Interactions of inorganic mercury with phospholipid micelles and model membranes. A 31P-NMR study.

The binding of inorganic mercury Hg(II) to phospholipid headgroups has been investigated by phosphorus-31 nuclear magnetic resonance of phosphatidylethanolamine (PE), phosphatidylserine (PS) and phosphatidylcholine (PC) in water micellar and multilamellar phases. HgCl2 triggers the aggregation of phospholipid micelles, leading to a lipid-mercury precipitate that is no longer detectable by high-resolution 31P-NMR. The remaining signal area corresponds to micelles in the soluble fraction and is a non-linear function of the initial mercury-to-lipid molar ratio. Kinetics of micelle aggregation are exponential for the first 15 min and show a plateau tendency after 120 min. Apparent Hg(II) affinities for phospholipid headgroups are in the order: PE > PS > PC. The same binding specificity is observed when HgCl2 is added to (1:1) mixtures of different micelles (PE + PC; PS + PC).
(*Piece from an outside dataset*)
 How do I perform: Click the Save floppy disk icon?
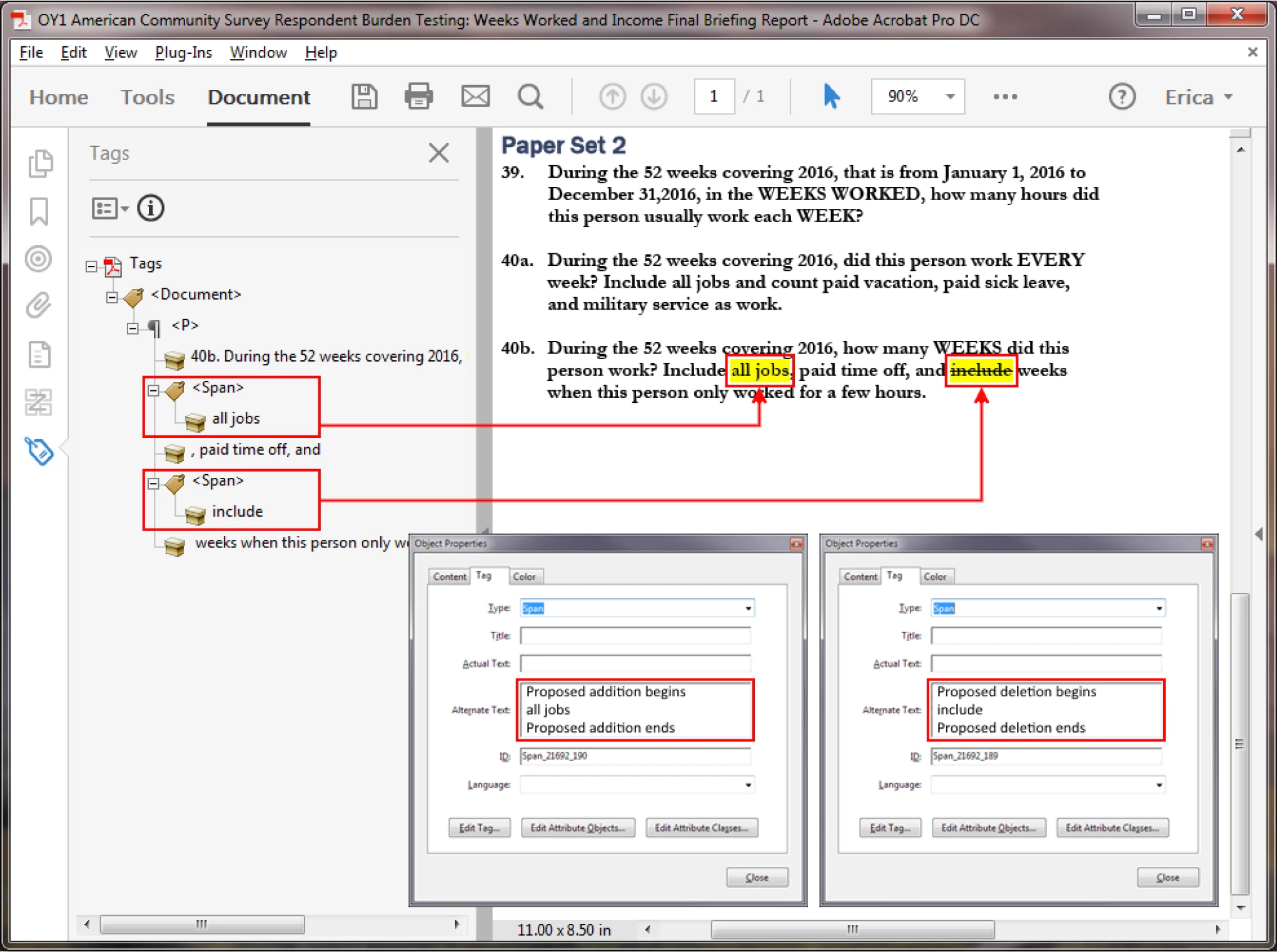(x=364, y=97)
However, mercury binding to mixed micelles prepared with two lipids (PE/PC or PS/PC) induces the aggregation of both lipids. Hg(II) also leads to a 31P-NMR chemical shift anisotropy decrease of PC, PS and mixed (1:1) PE/PC multilamellar vesicles and markedly broadens PS spectra. This indicates that HgCl2 binding forces phospholipid headgroups to reorient and that the concomitant network formation leads to a slowing down of PS membrane collective motions. Formation of a gel-like lamellar phase characterized by a broad NMR linewidth is also observed upon HgCl2 binding to PE samples both in fluid (L alpha) or hexagonal (H(II)) phases. The PE hexagonal phase is no longer detected in the presence of HgCl2. Mixed PE/PC dispersions remain in the fluid phase upon mercury addition, indicating that no phase separation occurs. Addition of excess NaCl leads to the appearance of the non-reactive species HgCl4(2-) and induces the reversal of all the above effects.